As to the two weeks of polling, the Conservatives lead in Ontario with 33.0%, down two from the last two weeks of polling. The Liberals are down one to 31.9% and the NDP is up three to 18.6%, a good number for them. The Liberals lead in Toronto with 39.8%, followed by the Conservatives at 30.4%. The Tories lead in Ottawa with 43.8% to the Liberals' 30.7%.
The Bloc is well ahead in Quebec, up one point to 40.7%. The Liberals are up one to 22.8% and the Conservatives are down one to 15.4%. The NDP is also down one to 9.9%. The Bloc leads in Montreal with 39.4%, followed by the Liberals at 25.6%.
The Conservatives are up six points in British Columbia and lead with 36.3%. The NDP follows with 28.1%, down one. The Liberals are down two to 21.9% and the Greens are down two to 11.3%. The Tories are ahead in Vancouver with 40.6%, followed by the NDP at 23.9%.
The Liberals lead in Atlantic Canada with 37.1% while the Conservatives are ahead in Alberta (52.1%) and the Prairies (47.9%). There has not been much change in any of these regions.
The Conservatives win 68 seats in the West and North, 42 in Ontario, 6 in Quebec, and 9 in Atlantic Canada for a total of 125.
The Liberals win 14 seats in the West and North, 44 in Ontario, 15 in Quebec, and 20 in Atlantic Canada for a total of 93.
The Bloc wins 54 seats in Quebec.
The NDP wins 13 seats in the West, 20 in Ontario, and 3 in Atlantic Canada for a total of 36.
A combination of NDP and Liberal seats would give them 129, barely more than the Tories.
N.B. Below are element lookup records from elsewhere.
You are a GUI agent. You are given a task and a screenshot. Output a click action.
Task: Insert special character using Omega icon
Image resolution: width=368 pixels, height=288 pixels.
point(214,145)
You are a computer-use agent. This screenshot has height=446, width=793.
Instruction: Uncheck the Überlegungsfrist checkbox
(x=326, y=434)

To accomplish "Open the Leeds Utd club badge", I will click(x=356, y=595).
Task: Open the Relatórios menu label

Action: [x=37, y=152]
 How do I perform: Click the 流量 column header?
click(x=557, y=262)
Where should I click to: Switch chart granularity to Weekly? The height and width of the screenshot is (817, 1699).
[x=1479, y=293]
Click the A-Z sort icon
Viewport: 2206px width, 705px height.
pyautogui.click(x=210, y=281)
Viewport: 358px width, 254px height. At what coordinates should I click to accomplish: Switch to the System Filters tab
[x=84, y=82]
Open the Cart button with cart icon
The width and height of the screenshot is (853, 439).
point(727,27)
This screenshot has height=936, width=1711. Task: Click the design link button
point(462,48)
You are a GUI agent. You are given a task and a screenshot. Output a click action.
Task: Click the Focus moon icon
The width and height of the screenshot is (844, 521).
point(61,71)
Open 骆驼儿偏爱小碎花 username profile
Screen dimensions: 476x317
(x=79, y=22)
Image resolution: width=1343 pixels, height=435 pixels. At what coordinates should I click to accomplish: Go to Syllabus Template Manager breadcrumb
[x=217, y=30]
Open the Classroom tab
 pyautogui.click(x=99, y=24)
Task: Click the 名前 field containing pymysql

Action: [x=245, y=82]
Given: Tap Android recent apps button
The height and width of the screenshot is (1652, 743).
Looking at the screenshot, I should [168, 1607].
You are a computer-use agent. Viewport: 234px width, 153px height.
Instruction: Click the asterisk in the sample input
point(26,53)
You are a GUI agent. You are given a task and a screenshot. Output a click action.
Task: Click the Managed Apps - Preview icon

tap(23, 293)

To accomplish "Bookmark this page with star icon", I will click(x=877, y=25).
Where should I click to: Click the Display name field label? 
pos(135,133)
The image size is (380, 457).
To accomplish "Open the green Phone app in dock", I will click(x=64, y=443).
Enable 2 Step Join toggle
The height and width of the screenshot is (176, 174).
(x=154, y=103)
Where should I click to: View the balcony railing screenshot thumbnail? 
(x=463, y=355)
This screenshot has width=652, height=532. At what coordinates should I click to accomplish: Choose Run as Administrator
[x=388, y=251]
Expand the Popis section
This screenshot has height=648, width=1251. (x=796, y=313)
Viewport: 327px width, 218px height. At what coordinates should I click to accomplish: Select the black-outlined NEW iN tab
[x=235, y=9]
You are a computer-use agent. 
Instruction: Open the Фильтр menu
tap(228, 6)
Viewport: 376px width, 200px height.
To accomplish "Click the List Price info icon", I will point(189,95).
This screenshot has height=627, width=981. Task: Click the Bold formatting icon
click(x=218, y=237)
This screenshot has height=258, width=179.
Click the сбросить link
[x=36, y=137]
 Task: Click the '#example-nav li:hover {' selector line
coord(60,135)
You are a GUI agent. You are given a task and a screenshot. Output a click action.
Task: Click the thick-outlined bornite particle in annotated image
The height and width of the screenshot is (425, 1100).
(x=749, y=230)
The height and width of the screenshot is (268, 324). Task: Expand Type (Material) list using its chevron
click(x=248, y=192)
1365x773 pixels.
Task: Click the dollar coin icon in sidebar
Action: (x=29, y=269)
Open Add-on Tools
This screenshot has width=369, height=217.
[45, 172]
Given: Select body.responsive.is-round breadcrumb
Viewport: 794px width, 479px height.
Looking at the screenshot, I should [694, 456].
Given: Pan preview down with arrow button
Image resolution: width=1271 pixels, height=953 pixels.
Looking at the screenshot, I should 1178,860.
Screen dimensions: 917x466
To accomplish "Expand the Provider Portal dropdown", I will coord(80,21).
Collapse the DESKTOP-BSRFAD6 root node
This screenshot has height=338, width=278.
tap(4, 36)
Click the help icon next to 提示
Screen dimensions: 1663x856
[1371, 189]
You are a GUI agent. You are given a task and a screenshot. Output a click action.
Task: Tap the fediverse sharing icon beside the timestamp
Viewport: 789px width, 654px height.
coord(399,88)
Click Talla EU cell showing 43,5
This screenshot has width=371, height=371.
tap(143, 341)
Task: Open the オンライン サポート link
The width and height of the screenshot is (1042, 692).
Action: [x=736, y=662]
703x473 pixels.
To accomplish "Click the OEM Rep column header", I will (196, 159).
As to those two individual weeks of polling, the Conservatives would win a solid minority with 131 seats in the first week of polling. The Liberals would win 88 and the NDP 35, with the Bloc taking 54 in Quebec.But in the more recent week of polling, the situation is very different. The Conservatives are reduced to only 113 seats while the Liberals win 99 and the NDP 42. That would give them 141 seats, much more than the Tories. The Bloc would win 53 seats and the Greens would win one in Ontario.
Obviously, that is a very different result.
But it's the beginning of August. Things will change by the time September rolls around and we start thinking about the next session of Parliament. And, of course, this last week of EKOS polling could be an outlier, and things will look less bleak in the next EKOS poll or polls from Ipsos-Reid, Harris-Decima, or Angus-Reid.
Nevertheless, it is fun to see something a little different after months of nothing-much-to-see-here.